Dir. Tom Hooper, UK, 2009, 97 mins
Cast: Michael Sheen, Timothy Spall, Colm Meaney
Review by Carol Allen
The acid test for a film set in the world of football is if it appeals to people, who have little interest in the “beautiful game” and indeed can remember little if anything in this case about football politics in the sixties and seventies. And this one succeeds with flying colours. Because it's not about football as such, but about the friendship between Brian Clough (Sheen) and his right hand man Peter Taylor (Spall), which Clough betrays as a result of his obsessional rivalry with Don Revie (Meaney), former manager of then reigning league champions Leeds United ? the job that Clough took over in 1974.
Clough's downfall as shown in this film is the classic story of a man brought down by hubris. Screenplay writer Peter Morgan is a very clever writer ? the structure of the film, with the present as 1974 and then going back and forth from that to the past to show us the roots of that present, works very well in clarifying the Clough's motivation, right from the moment when as the young manager of a then unsuccessful club, Clough is snubbed by Revie. It's crystal clear that this is the incident, which starts the whole drama. The film's also beautifully written. Sheen gives another virtuoso performance as the cocky and charismatic Clough. He's a very clever actor, working once more in what has become an established writer/actor team. When playing a real life character, he demonstrates a great skill in identifying his salient physical characteristics, as here with the period hair do, Clough's habit of rubbing his eye socket, the rather smarmy smile, cock of the walk attitude (“I was in the top one”) and nasal accent and then getting behind those to the person who embodies those characteristics. It's another Sheen virtuoso performance. Spall gives good support as Taylor, unobtrusively letting Clough take the spotlight, in a performance that's both totally convincing and engaging of our sympathies to the extent that we feel his hurt, when Taylor is betrayed by his best mate.
There is less opportunity for Meaney as Revie to go into his character, as we see him through Clough's eyes, but he's a strong and evil presence as seen from that point of view. There's a crackling television duel between them towards the end, where Clough, sacked as Leeds manager after a mere 40 four days, is still cockily needling his rival, and effective cameos from Jim Broadbent as Sam Longson, chairman of Derby County, the club Clough built up and then deserted for the Leeds United job and Henry Goodman as Leeds Chairman Manny Cussins. There's not a lot of female input into the story, apart from fleeting appearances from Liz Carling and Gillian Waugh as Clough and Taylor's wives. This is very much a boys' story and it's a good one.
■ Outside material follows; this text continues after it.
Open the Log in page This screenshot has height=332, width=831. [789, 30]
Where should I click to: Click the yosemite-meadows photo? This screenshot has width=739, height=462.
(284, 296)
As to the claims that David (Red Riding ) Peace's novel, on which the film is based, misrepresents Clough and the other characters ? a controversy which seems to have surfaced as a result of the film ? I am not in a position to comment. This is though a feature film and not a documentary, as indeed were Morgan's previous recent movies based on real events (The Queen and Frost Nixon). And as far as what appears on screen is concerned, this is lively and very entertaining drama.